Information shown:
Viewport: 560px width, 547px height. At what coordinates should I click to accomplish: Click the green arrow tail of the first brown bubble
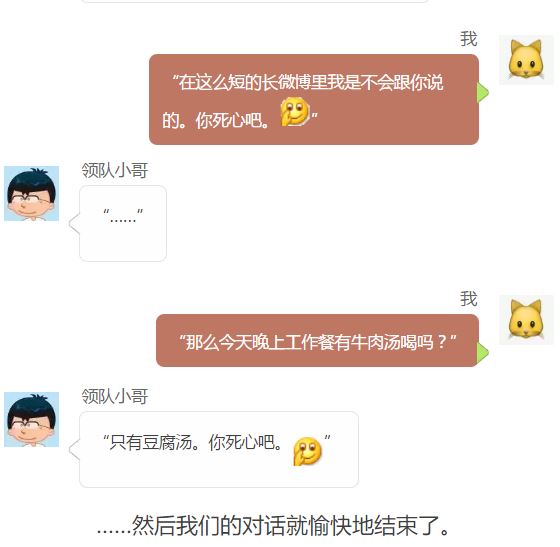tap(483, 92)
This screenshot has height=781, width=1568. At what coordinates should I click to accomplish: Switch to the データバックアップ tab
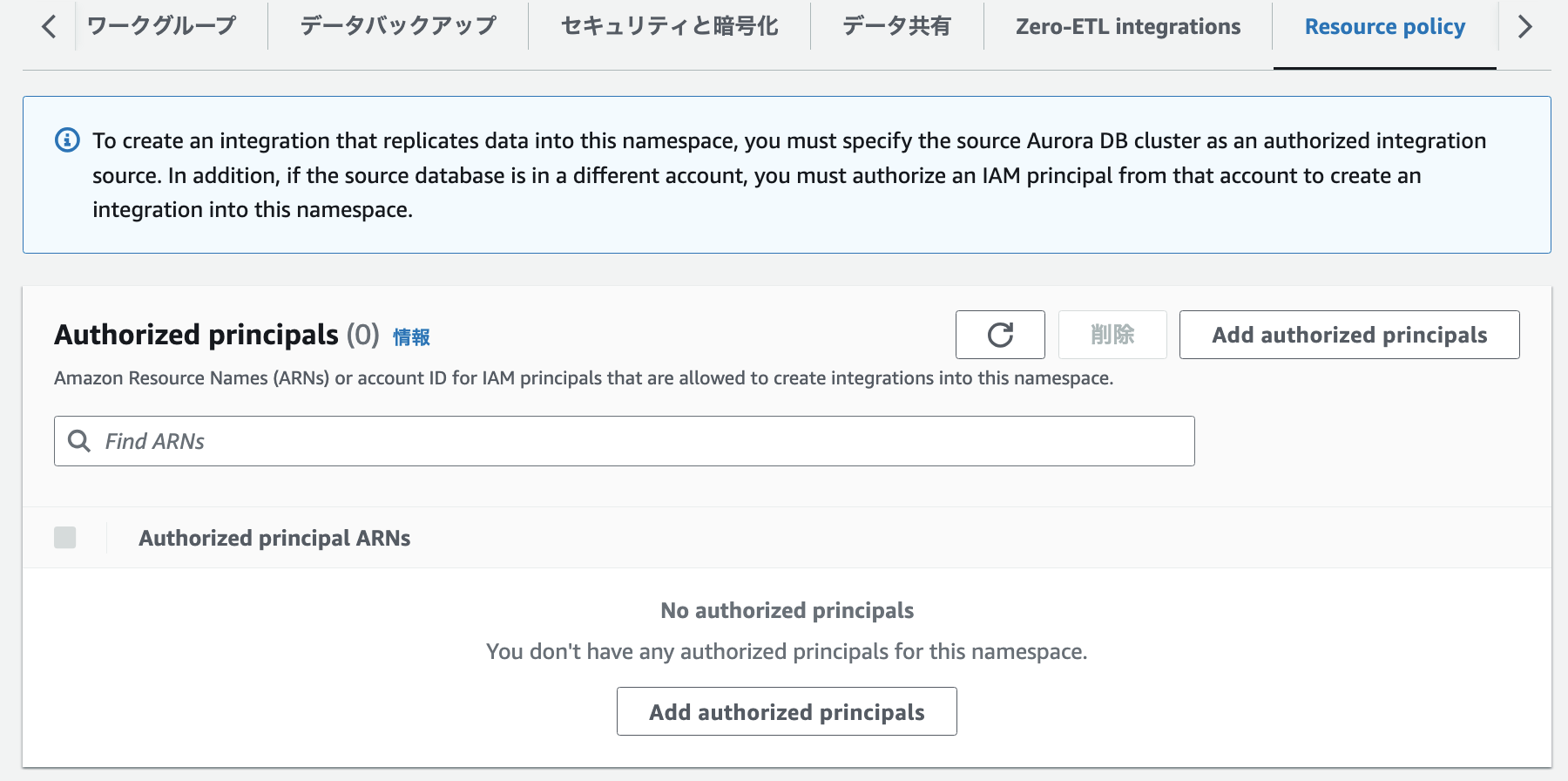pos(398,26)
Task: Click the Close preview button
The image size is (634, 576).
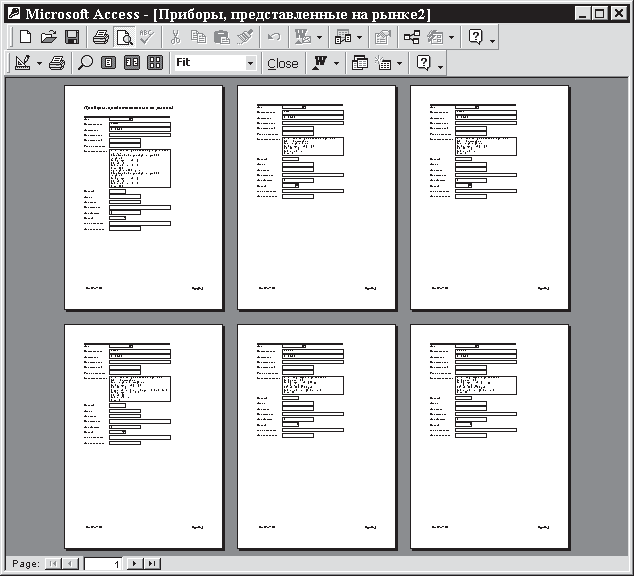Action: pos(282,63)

How to complete this task:
Write the listing above out again exactly, but not the images it holds.

Response area:
Viewport: 560px width, 547px height. At what coordinates should I click to accomplish: Click the green arrow tail of the first brown bubble
tap(483, 92)
This screenshot has height=781, width=1568. At what coordinates should I click to accomplish: Switch to the データバックアップ tab
pos(398,26)
Task: Click the Close preview button
The image size is (634, 576).
Action: pos(282,63)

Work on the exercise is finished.